To take part in a triathlon you have to be pretty fit, so to take up the sport late in life and beat off stiff competition from some of the top athletes in the world is no mean feat
Forty six year old Joe Duckworth from Chorley, comes from a running background. He was a middle-distance runner and represented Lancashire and Great Britain as a school boy. However late on in his school years, he lost his way due to losing his biggest supporter, his father, in a work accident and as he says: “Without him the whole thing seemed pointless.”
After that Joe just kept fit going to the gym, circuit training and doing some running, but nothing with any type of structure. In 2002 when he was 31 he took up a job as an airfield firefighter and began to run again, only to find that he was constantly getting injured. Then in 2009 he went to watch a friend compete in Ironman UK in Bolton, and after being totally inspired by his efforts, he got the bug for triathlons and has never looked back.
Long distance triathlons are one of the toughest one-day sporting challenges. Often called ‘ironman’ or ‘140.6’, the 140.6 refers to the total distance covered in miles – a 2.4-mile swim (3.9km), a 112-mile bike ride (180km), and a marathon 26.2-mile run (42.2km) to finish.
The format remains the same as when it was first founded in 1978, and there are around 30 officially sanctioned Ironman races organised by the World Triathlon Corporation (WTC). This is Joe’s speciality.
He said: “I get injured a lot less with the training required for the Ironman, even though I train for a marathon after swimming 2.4 miles and riding 112 miles.
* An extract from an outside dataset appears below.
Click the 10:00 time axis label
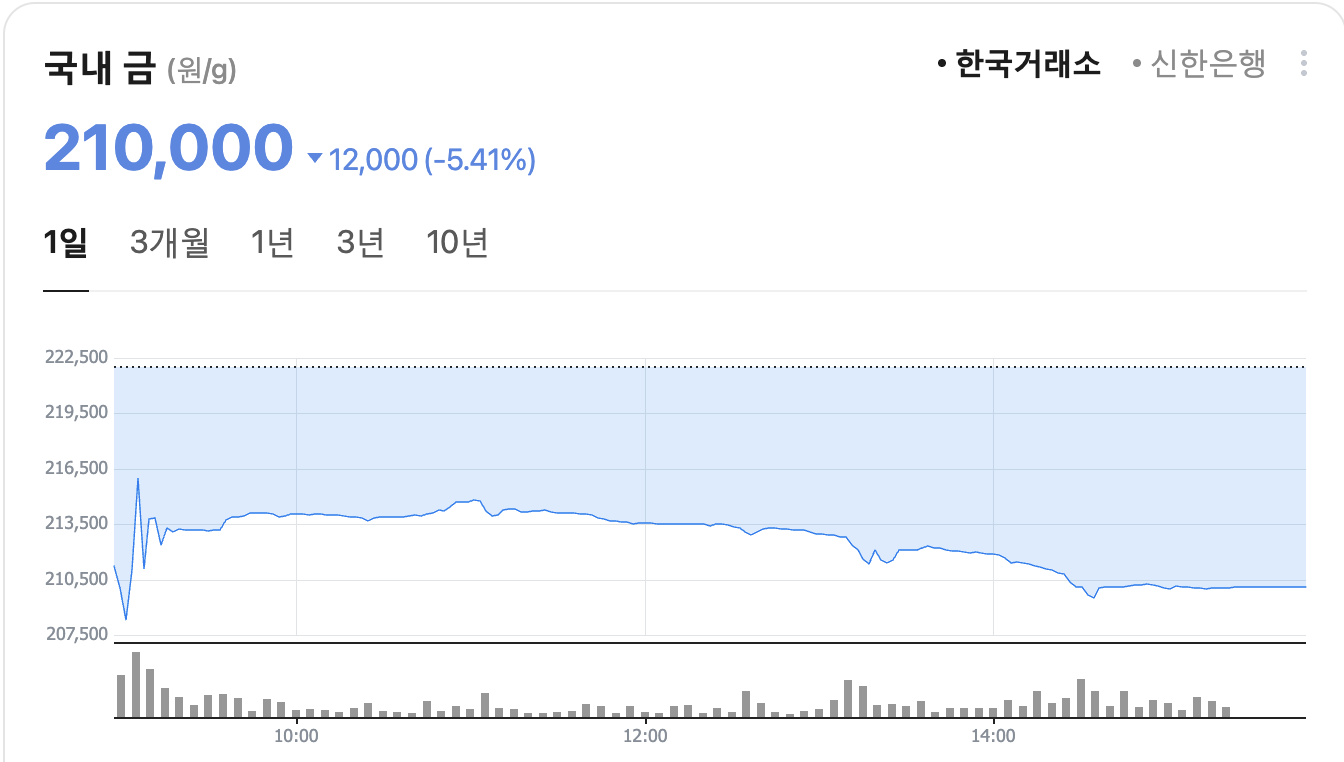The width and height of the screenshot is (1344, 762). point(296,737)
Unknowingly I had already been in training for the bike for 12 years by cycling the 40-mile round trip to work and back. Believe it or not I don’t do a great deal of running, but the running I do is of a high quality and very specific to the event, with my preferred distances being 70.3 (half Ironman) and full Ironman distance triathlons.”
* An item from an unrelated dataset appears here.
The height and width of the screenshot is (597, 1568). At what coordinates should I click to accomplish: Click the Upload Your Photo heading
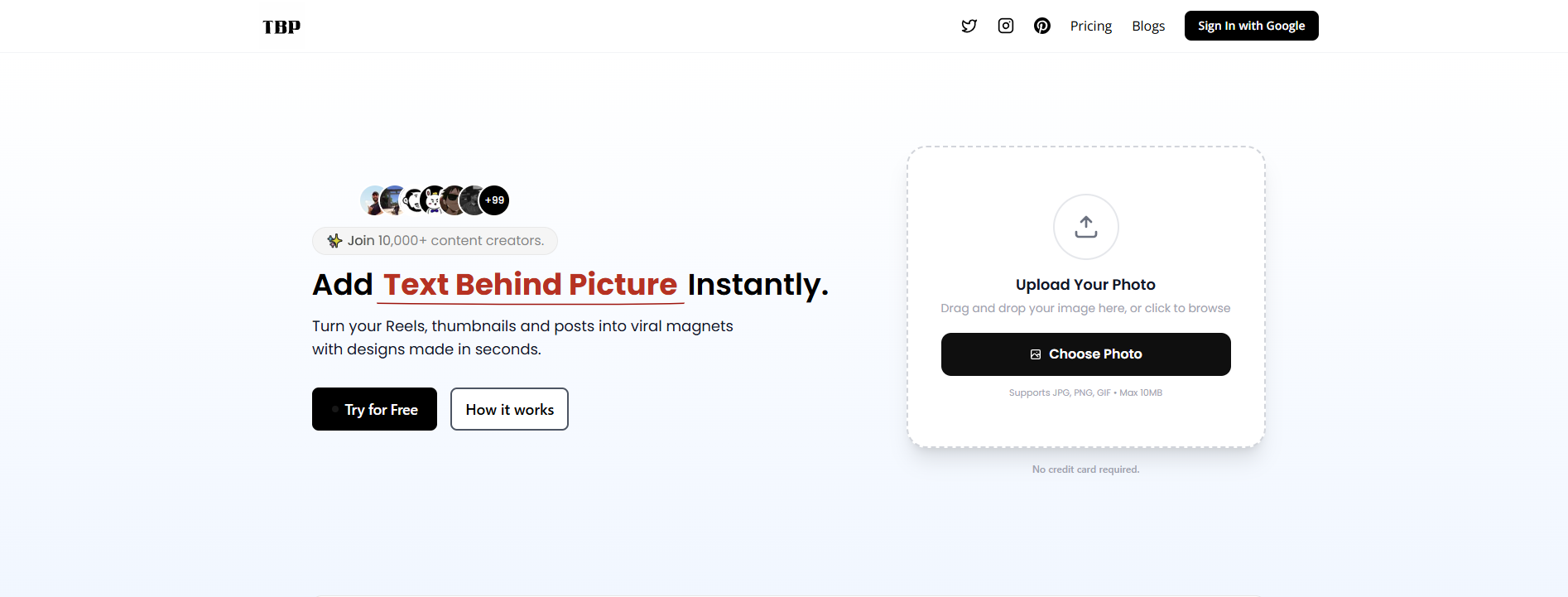1085,285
He competes in local events on an annual basis. These are mainly run by Marc Laithwaite and the fantastic people at Epic Events. Without Marc and his team there would be fewer events in the north west. Joe has not only travelled all over the country racing to a high level but also the world, competing in races in Kona Hawaii at the Ironman World Championships achieving a race time of 10 hours and 8 minutes, Las Vegas at the Ironman 70.3 World Championships and Ironman events in Mexico and Germany to name but a few.
“From a training point of view, we are really lucky with the terrain we have in Lancashire. I train a lot on the fells, Healy Nab and Great Hill being my regular haunts when running. A lot of the cycling is also done locally. For the hills I tend to travel to the Trough O’ Bowland and around Darwen and if we want an easy day in the saddle, then the flat rides are done in the Southport area. I’m also a member of David Lloyd gym in Chorley and spend countless hours in the gym and pool.”
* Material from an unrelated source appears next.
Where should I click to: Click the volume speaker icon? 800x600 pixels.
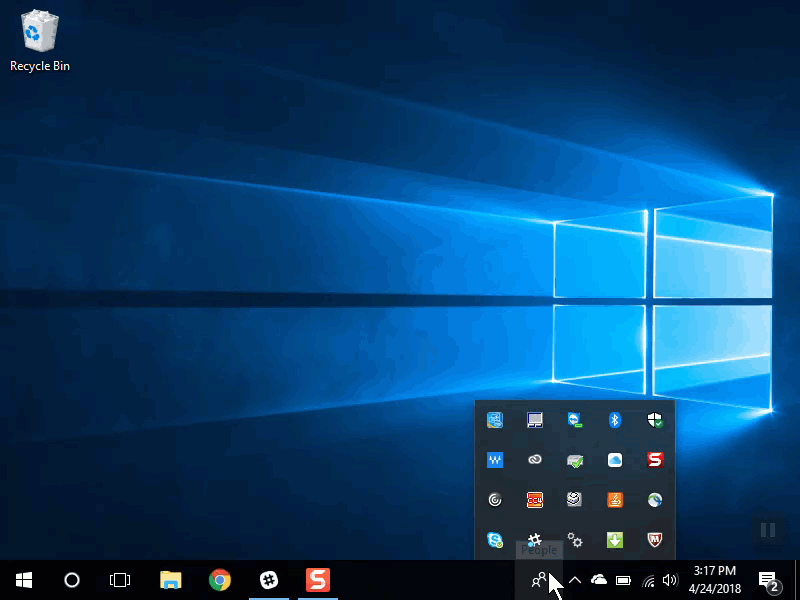[670, 580]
This season has been a real breakthrough for Joe, who has been setting new personal best times right from the start.
Two highlights have been his win at the Lakesman long course triathlon in Keswick, where he set a number of personal bests during the race and in September he collected a silver medal at the ETU European Championships in Almere in the Netherlands in the 45/49 age category with an overall time of 9 hours and 23 minutes, and a new marathon personal best time of 3 hours, 2 minutes and 40 seconds.
Joe is also a British Triathlon level two coach and is looking to do a level two diploma in the new year. He is already planning an exciting 2018 season with his main goal being to qualify for the Ironman World Championships in Hawaii for the fifth time. His chosen race is the Ironman European Championships in Frankfurt Germany, this will be an extremely difficult place to qualify as only four athletes will qualify in his age category out of up to 500 competitors.
But it doesn’t stop there, Joe is also busy setting up his own coaching business Limitless Triathlon Coaching, which will be launched in the next few months and he is in talks with kit company Raceskin to design his own bespoke race kit.
“I just want to say, never give up on what you want to do. You might have setbacks along the way, but things happen for a reason and you can learn from them. I certainly didn’t think I would be competing and winning triathlons approaching 50.”